How many calories do I need per day?

Your daily calorie needs depend on your age, sex, height, weight, and activity level. The calculator estimates your Total Daily Energy Expenditure (TDEE) using the Mifflin-St Jeor equation. Most adults need between 1,600 and 3,000 kcal per day depending on these factors.

What is the Mifflin-St Jeor equation?

The Mifflin-St Jeor equation is the most widely recommended formula for estimating Basal Metabolic Rate (BMR). For men it is: BMR = 10×weight(kg) + 6.25×height(cm) − 5×age + 5. For women: BMR = 10×weight(kg) + 6.25×height(cm) − 5×age − 161. Your BMR is then multiplied by an activity factor to get your TDEE.

What is the difference between BMR and TDEE?

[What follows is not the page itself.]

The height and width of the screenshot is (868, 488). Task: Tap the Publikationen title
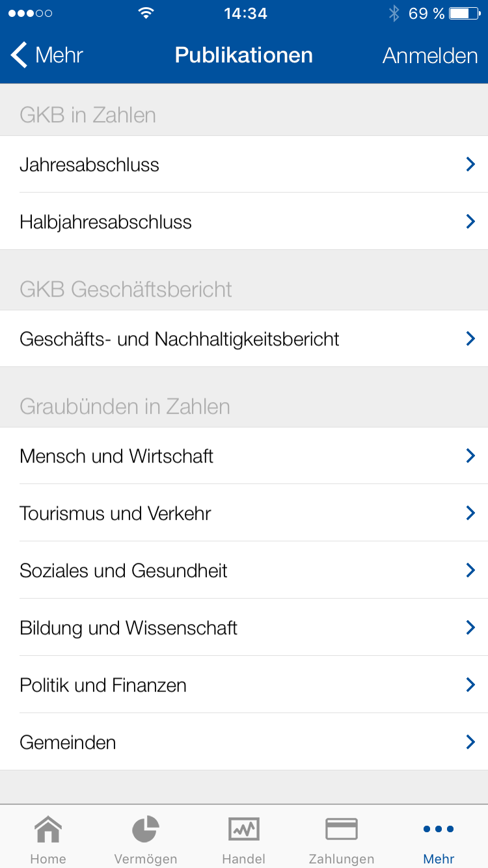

BMR (Basal Metabolic Rate) is the number of calories your body burns at complete rest just to maintain basic functions like breathing and circulation. TDEE (Total Daily Energy Expenditure) is your BMR multiplied by an activity factor to account for the calories you burn through daily movement and exercise.

How many calories should I eat to lose weight?

A safe and sustainable rate of weight loss is 0.5 to 1 pound per week, which requires a daily calorie deficit of approximately 250–500 kcal below your maintenance calories. Losing more than 2 pounds per week is generally considered extreme and may be difficult to sustain without affecting muscle mass or nutritional intake.

How many calories do I need to gain muscle?

To gain weight and build muscle, you need to eat more calories than you burn — typically 250–500 kcal above your maintenance level per day. A moderate surplus of about 250 kcal/day (roughly +0.5 lb/week) is generally recommended to minimize excess fat gain while supporting muscle growth.

Does activity level really affect calorie needs that much?

Yes, significantly. An activity multiplier ranging from 1.2 (sedentary) to 1.9 (very active) is applied to your BMR. For a person with a BMR of 1,700 kcal, this means daily needs could range from about 2,040 kcal (sedentary) to 3,230 kcal (very active) — a difference of nearly 1,200 kcal per day.

Are all calories the same?

In terms of energy, one calorie (kcal) always provides the same amount of energy regardless of food source. However, the macronutrient source matters for satiety, metabolism, and health. Protein (4 kcal/g) supports muscle; carbohydrates (4 kcal/g) provide quick energy; and fats (9 kcal/g) are the most calorie-dense macronutrient.

How accurate is this calorie calculator?

This calculator provides a scientifically based estimate using the Mifflin-St Jeor equation, which is considered accurate within 10% for most people. Individual factors like genetics, hormonal status, sleep quality, and medication can affect actual calorie needs, so treat the result as a starting point and adjust based on real-world progress.